*** Document segment
He added that in the United States of America, the Dominican
Republic's leading trading partner, growth has moderated to 3.5%
year-on-year in the first quarter of 2022, equivalent to an
annualized quarter-on-quarter contraction of -1.6%, the report
discloses.

On the other hand, year-on-year inflation in that country reached
8.6% in May, the highest in four decades and more than four times
higher than the 2.0% target for average inflation, the report
adds.

                  About Dominican Republic

The Dominican Republic is a Caribbean nation that shares the island
of Hispaniola with Haiti to the west. Capital city Santo Domingo
has Spanish landmarks like the Gothic Catedral Primada de America
dating back 5 centuries in its Zona Colonial district. Luis Rodolfo
Abinader Corona is the current president of the nation.

TCRLA reported in April 2019 that the Dominican Today related that
Juan Del Rosario of the UASD Economic Faculty cited a current
economic slowdown for the Dominican Republic and cautioned that if
the trend continues, growth would reach only 4% by 2023. Mr. Del
Rosario said that if that happens, "we'll face difficulties in
meeting international commitments."
******
- [Request] Copy the stretch of the Dominican Republic excerpt that starts at "On the other" and stops after "of the nation.", substituting "historic" for "Gothic".
*** Material supplied
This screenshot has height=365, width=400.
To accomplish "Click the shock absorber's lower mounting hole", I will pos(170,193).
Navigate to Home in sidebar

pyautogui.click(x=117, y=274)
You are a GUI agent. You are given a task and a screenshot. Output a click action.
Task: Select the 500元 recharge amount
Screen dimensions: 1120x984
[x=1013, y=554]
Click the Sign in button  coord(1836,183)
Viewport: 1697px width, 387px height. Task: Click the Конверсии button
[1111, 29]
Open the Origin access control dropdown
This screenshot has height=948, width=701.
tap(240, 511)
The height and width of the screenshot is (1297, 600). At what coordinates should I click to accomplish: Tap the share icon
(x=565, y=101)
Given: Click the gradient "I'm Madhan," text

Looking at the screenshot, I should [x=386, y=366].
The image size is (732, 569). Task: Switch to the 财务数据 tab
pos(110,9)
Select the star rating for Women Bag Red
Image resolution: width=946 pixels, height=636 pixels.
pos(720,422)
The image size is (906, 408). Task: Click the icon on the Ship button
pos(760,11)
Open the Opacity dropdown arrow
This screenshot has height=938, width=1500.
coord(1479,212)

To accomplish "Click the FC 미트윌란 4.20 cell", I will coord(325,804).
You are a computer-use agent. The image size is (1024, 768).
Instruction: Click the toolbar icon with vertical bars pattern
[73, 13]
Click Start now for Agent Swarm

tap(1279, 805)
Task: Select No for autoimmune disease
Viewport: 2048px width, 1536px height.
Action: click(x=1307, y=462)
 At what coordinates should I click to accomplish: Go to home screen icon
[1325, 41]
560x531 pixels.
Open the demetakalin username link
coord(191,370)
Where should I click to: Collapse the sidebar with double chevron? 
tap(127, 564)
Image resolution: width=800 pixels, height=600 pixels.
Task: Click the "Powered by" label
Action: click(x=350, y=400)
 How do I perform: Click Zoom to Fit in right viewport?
******
- [Response below]
On the other hand, year-on-year inflation in that country reached
8.6% in May, the highest in four decades and more than four times
higher than the 2.0% target for average inflation, the report
adds.

                  About Dominican Republic

The Dominican Republic is a Caribbean nation that shares the island
of Hispaniola with Haiti to the west. Capital city Santo Domingo
has Spanish landmarks like the historic Catedral Primada de America
dating back 5 centuries in its Zona Colonial district. Luis Rodolfo
Abinader Corona is the current president of the nation.